**Exercise:** Quote, word for word, only the lines running from the line with "Task: Select the Giá bán column header" through the end of the listing. Leave out the pictures.

[Input for this task — start]

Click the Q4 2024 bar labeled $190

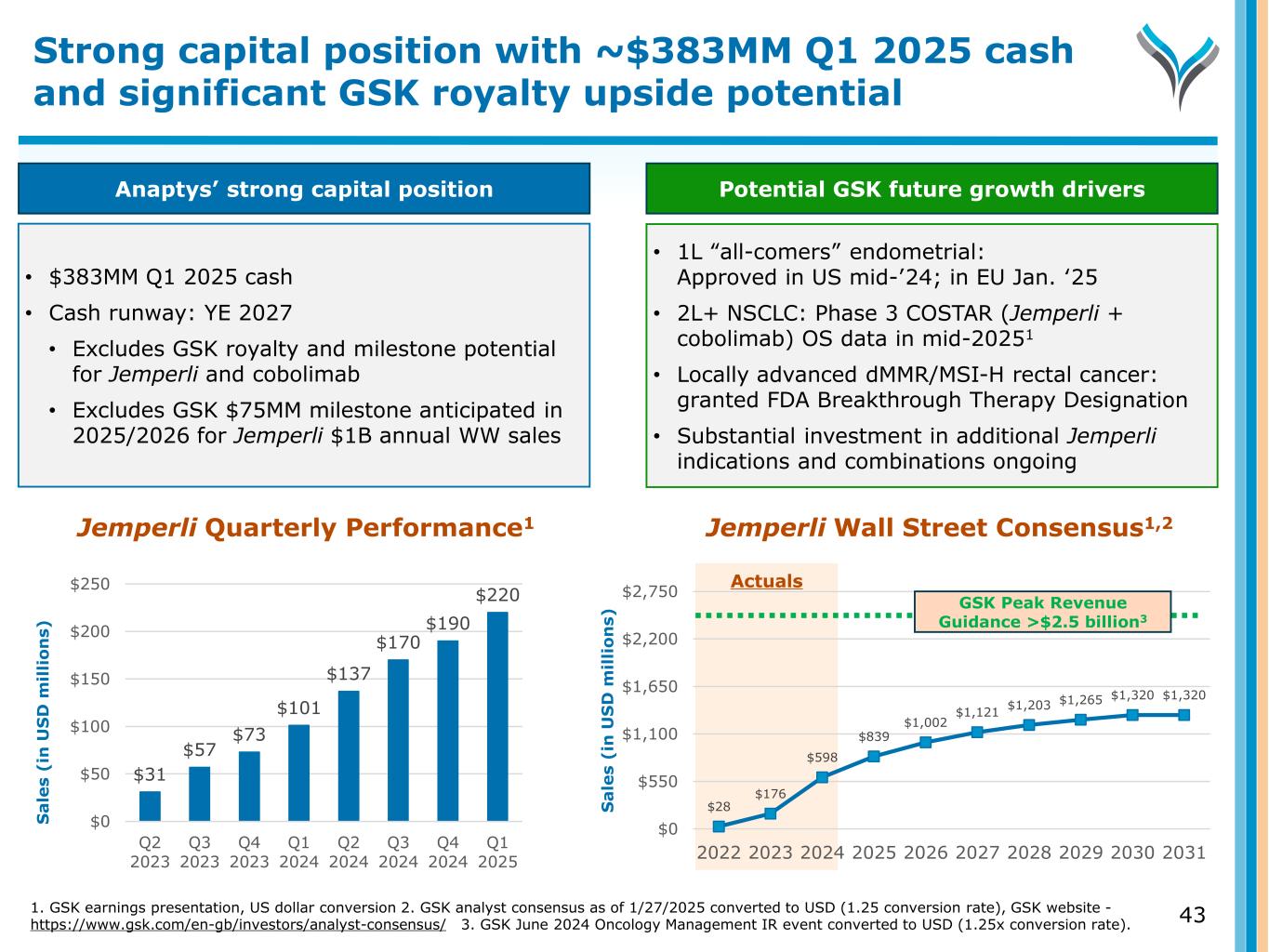448,730
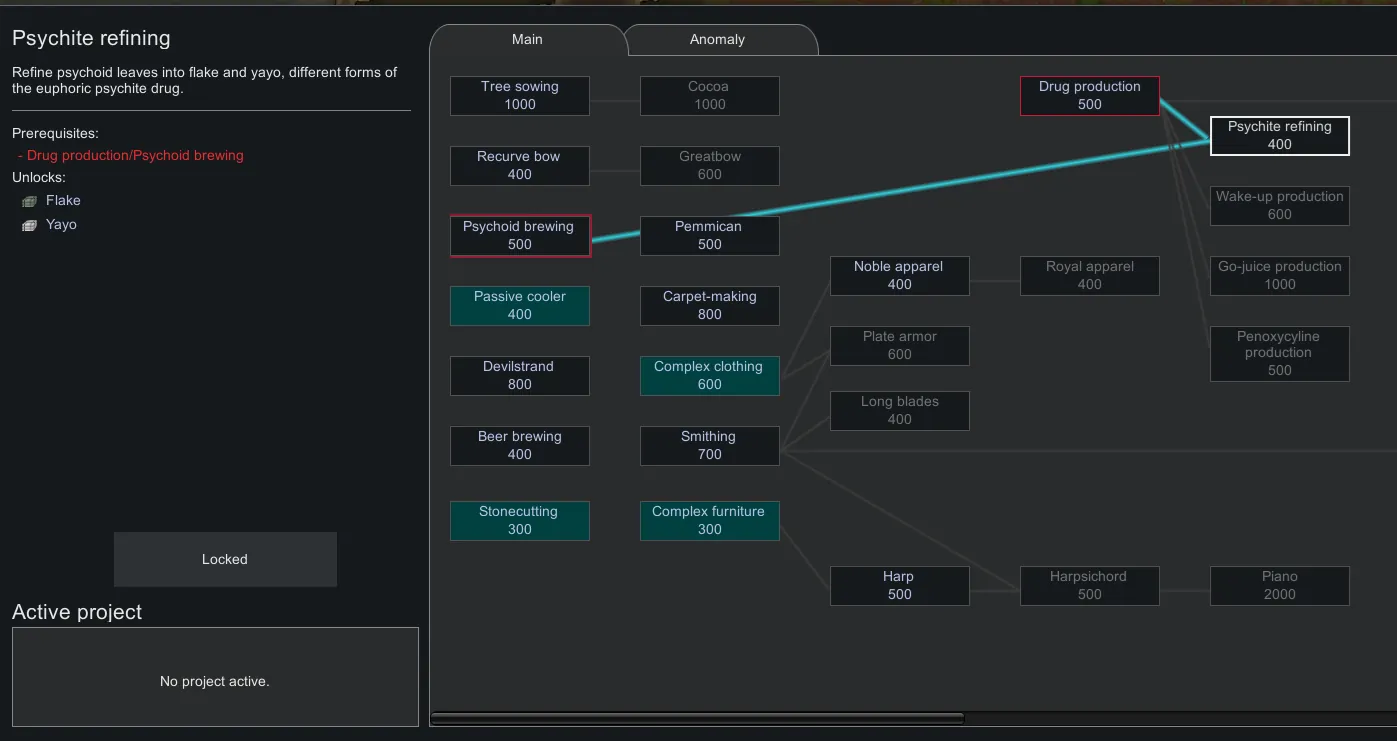Select the Complex furniture research node

709,521
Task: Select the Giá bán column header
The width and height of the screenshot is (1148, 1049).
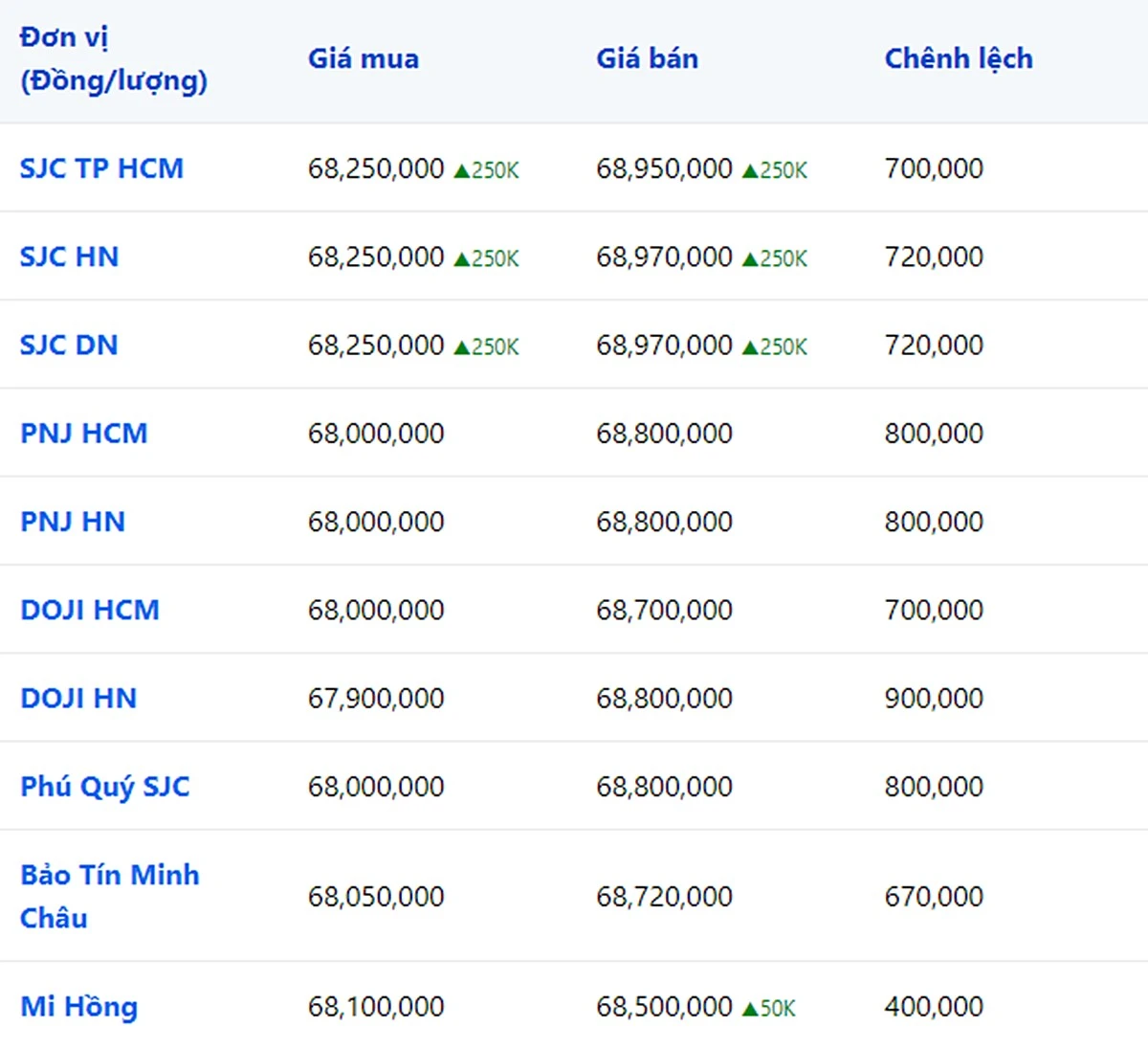Action: [x=647, y=58]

[Input for this task — finish]

**Response area:**
Task: Select the Giá bán column header
The width and height of the screenshot is (1148, 1049).
Action: [x=647, y=58]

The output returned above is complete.